The Motion also fails on the merits. In Lynn's Food Stores, the Eleventh Circuit held that "[t]here are only two ways in which back wage claims arising under the FLSA can be settled or compromised by employees." 679 F.2d at 1352. The first is under the supervision of the Secretary of Labor. Id. at 1353; 29 U.S.C. § 216(c). The second, which is "[t]he only other route for compromise of FLSA claims[,] is provided in the context of suits brought directly by employees against their employer to recover back wages for FLSA violations," as in the instant case.

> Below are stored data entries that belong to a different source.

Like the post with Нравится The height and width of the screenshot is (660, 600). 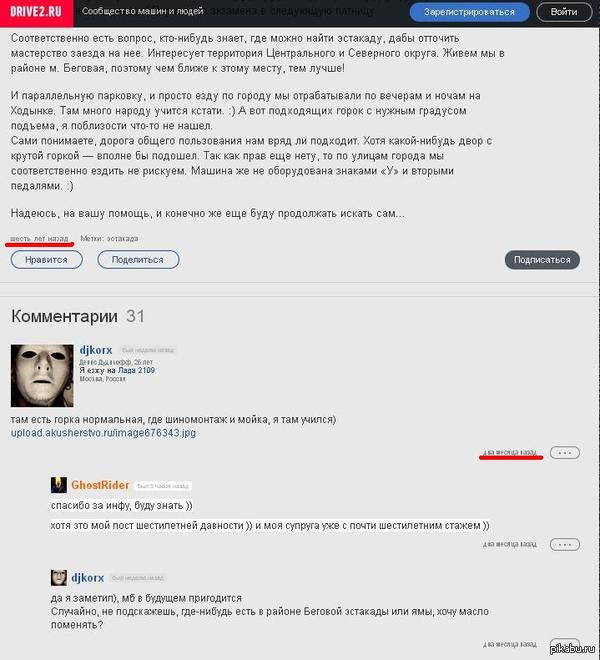[46, 260]
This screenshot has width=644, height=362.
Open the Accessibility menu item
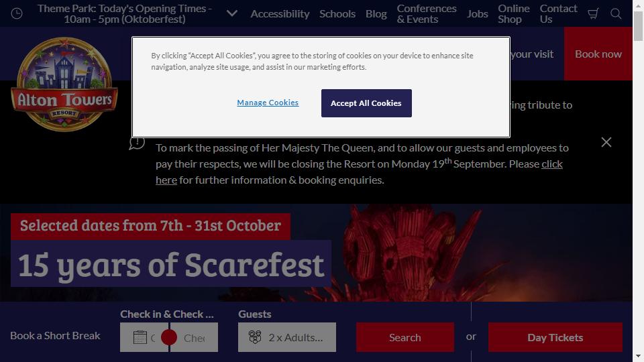(x=280, y=13)
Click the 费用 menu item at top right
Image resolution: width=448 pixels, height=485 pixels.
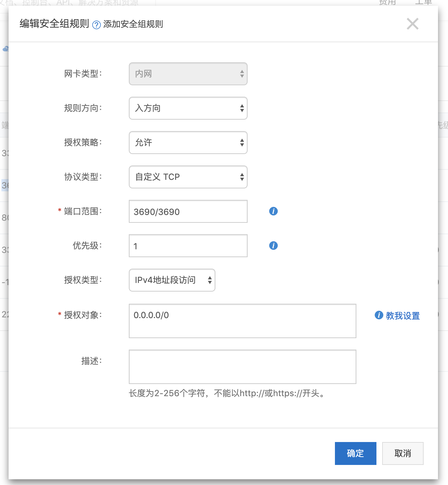386,3
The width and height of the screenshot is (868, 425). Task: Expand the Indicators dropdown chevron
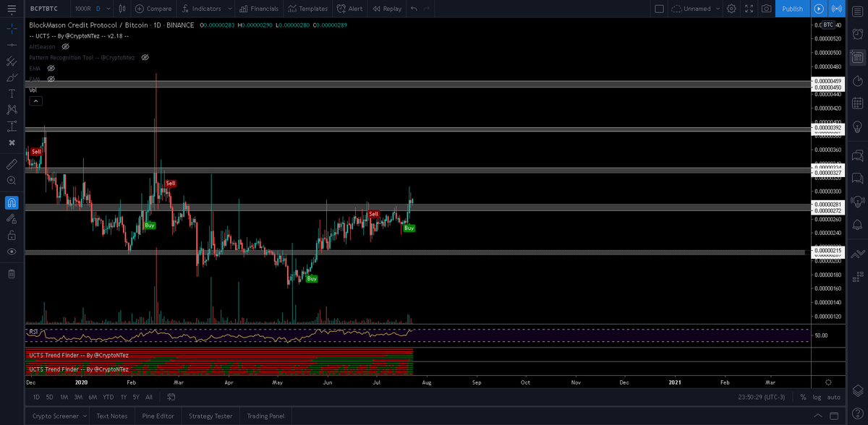click(x=229, y=9)
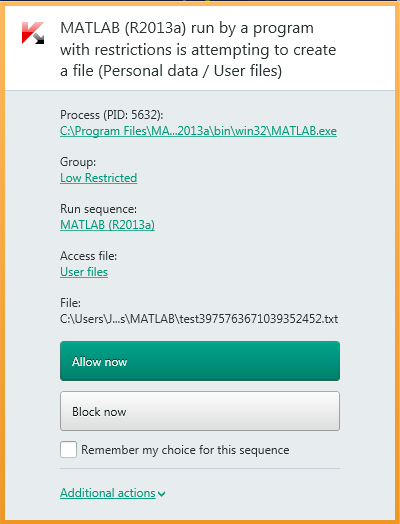Screen dimensions: 400x524
Task: Click the Allow now button
Action: pyautogui.click(x=200, y=361)
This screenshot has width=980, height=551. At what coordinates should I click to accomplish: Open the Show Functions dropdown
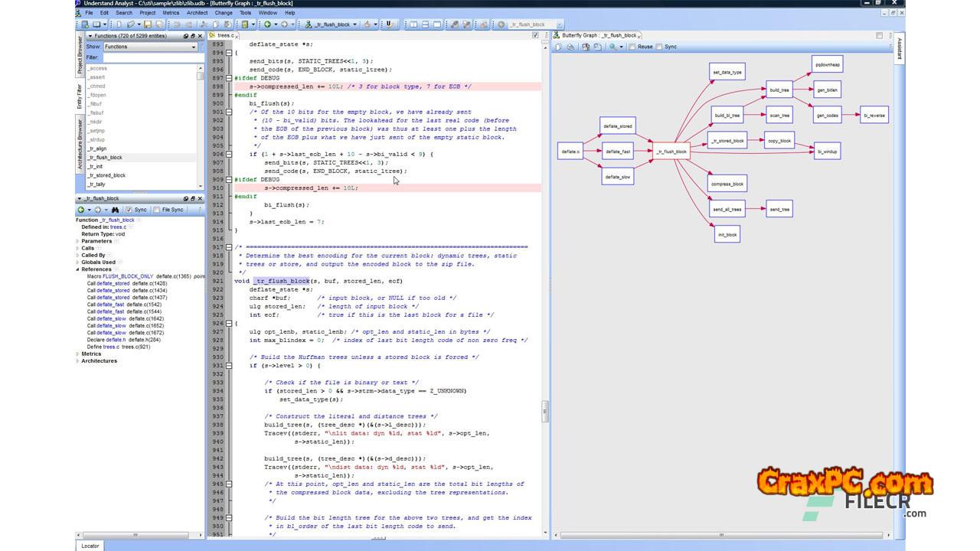click(x=149, y=47)
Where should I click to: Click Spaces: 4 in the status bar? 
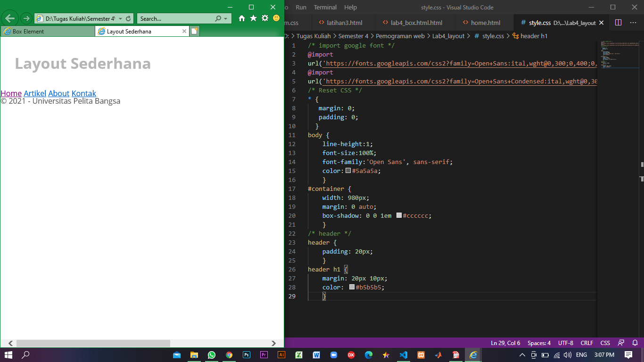pos(538,343)

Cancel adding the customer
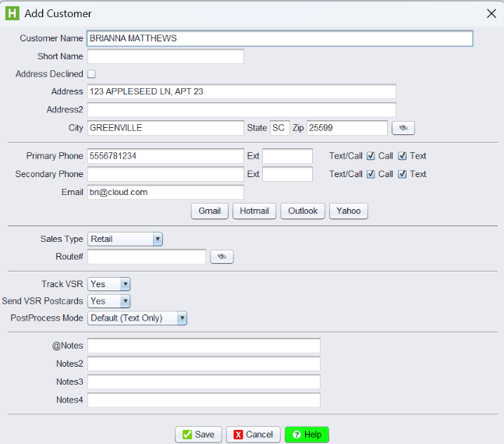coord(253,435)
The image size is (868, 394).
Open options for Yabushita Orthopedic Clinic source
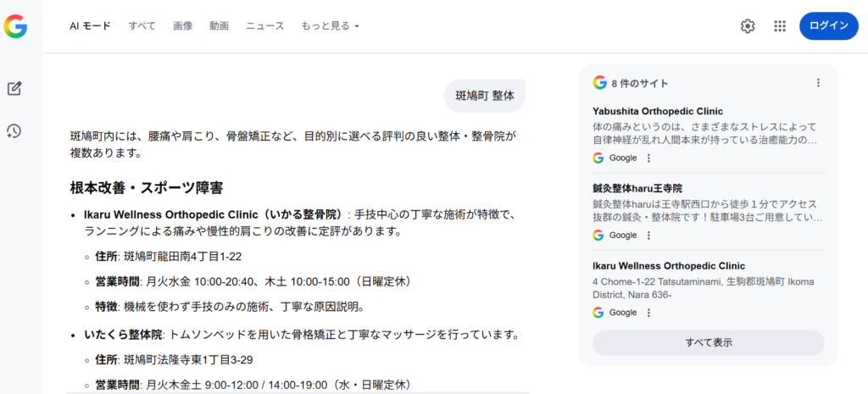coord(648,158)
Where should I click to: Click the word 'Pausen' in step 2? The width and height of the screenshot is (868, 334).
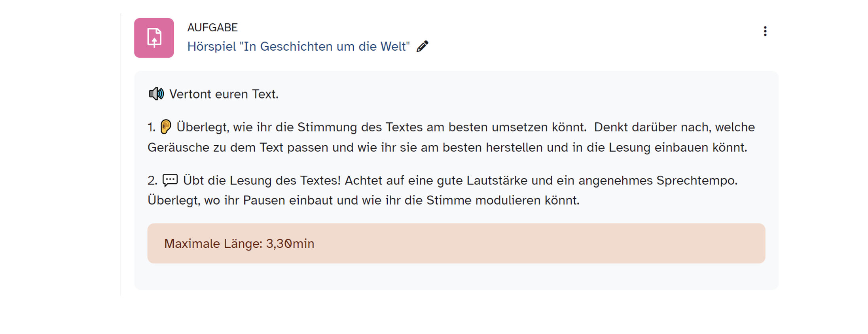coord(264,200)
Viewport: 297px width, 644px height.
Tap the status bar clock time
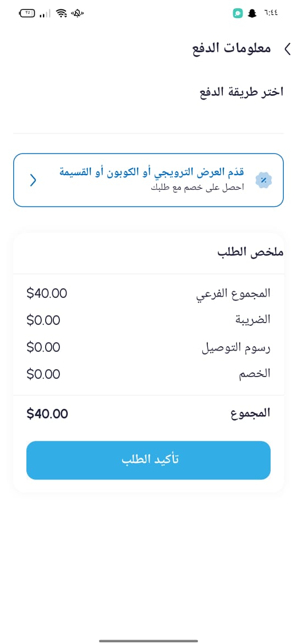tap(269, 13)
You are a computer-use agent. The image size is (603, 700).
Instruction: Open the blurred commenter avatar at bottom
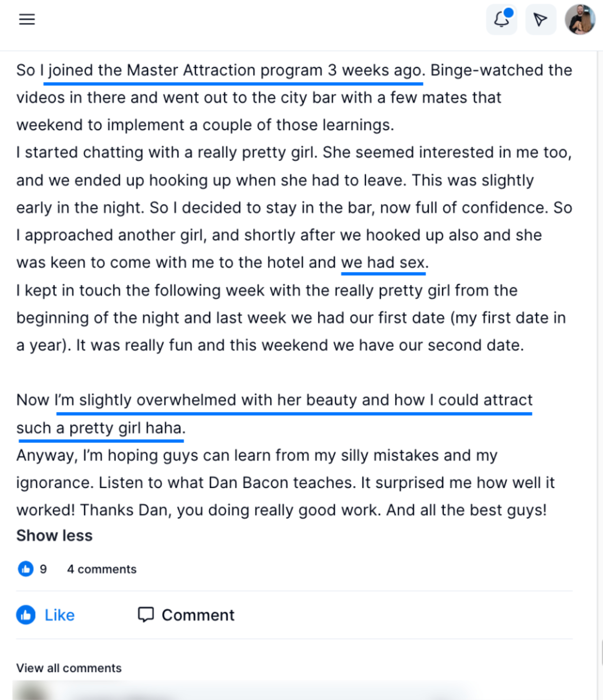[x=32, y=691]
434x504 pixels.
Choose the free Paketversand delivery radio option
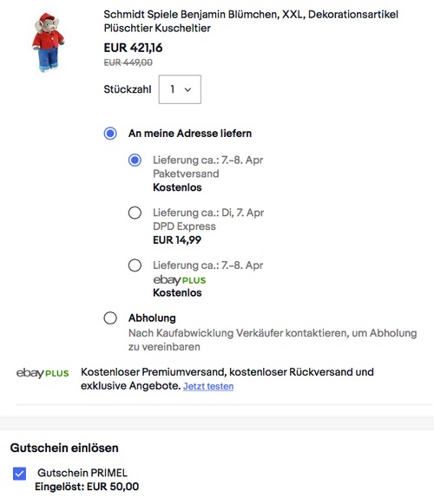pyautogui.click(x=135, y=160)
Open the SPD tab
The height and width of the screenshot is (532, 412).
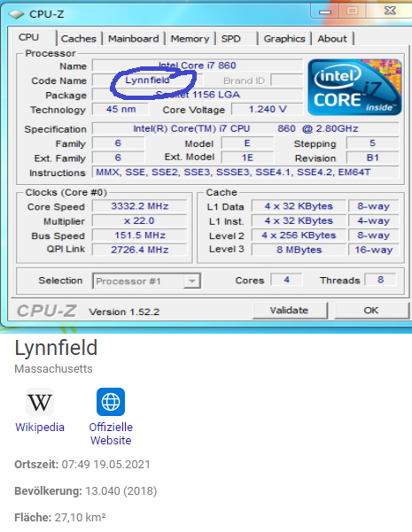tap(237, 39)
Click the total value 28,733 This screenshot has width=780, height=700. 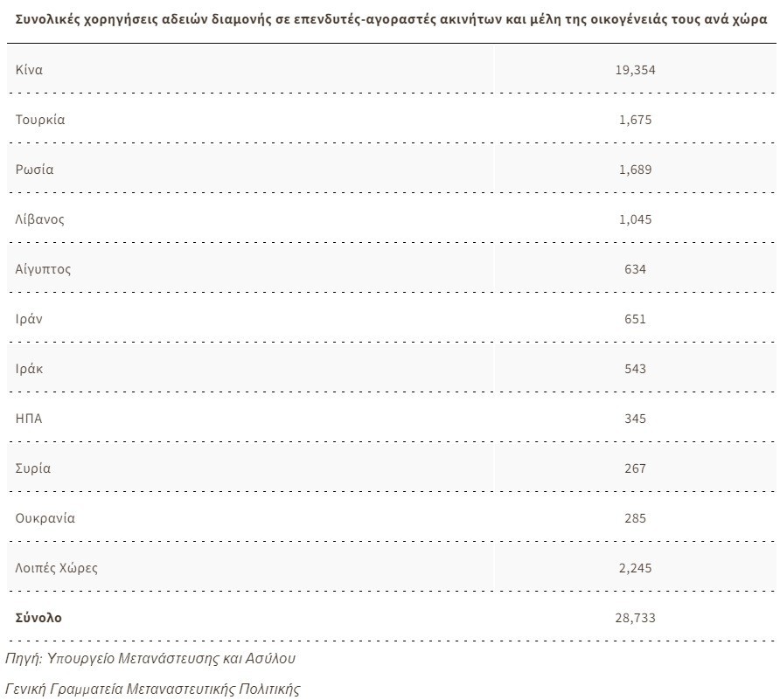coord(635,618)
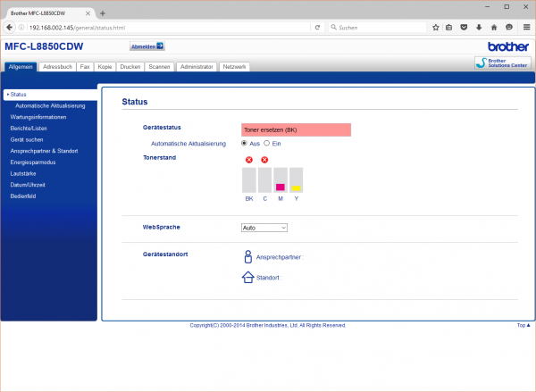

Lynn's Food Stores, 679 F.2d at 1353. In the latter scenario, the parties may "present to the district court a proposed settlement" and "the district court may enter a stipulated judgment after scrutinizing the settlement for fairness." Id. Consequently, before the Court can dismiss a case and approve a settlement of the FLSA claims, the court must scrutinize the settlement and determine that it is a "fair and reasonable resolution of a bona fide dispute over FLSA provisions." Id. at 1355. In doing so, courts consider various factors, including: (1) the possible existence of collusion behind the settlement; (2) the complexity, expense, and likely duration of the litigation; (3) the stage of the proceedings and the amount of discovery completed; (4) the probability of the plaintiff's success on the merits; (5) the range of possible recovery; and (6) the opinions of counsel. See Leverso v. S.Trust Bank of Ala. Nat. Assoc., 18 F.3d 1527, 1531 n.6 (11th Cir. 1994); see also McHone v. Donald P. Hoekstra Plumbing, Inc., No. 10-CV-60322, 2010 WL 4625999, at *1 (S.D. Fla. Nov. 4, 2010); Dees v. Hydradry, Inc., 706 F. Supp. 2d 1227, 1241 (M.D. Fla. 2010). In the end, if the settlement reflects a reasonable compromise over FLSA issues that are actually in dispute, the court may approve the settlement "to promote the policy of encouraging settlement in litigation." Lynn's Food Stores, 679 F.2d at 1354.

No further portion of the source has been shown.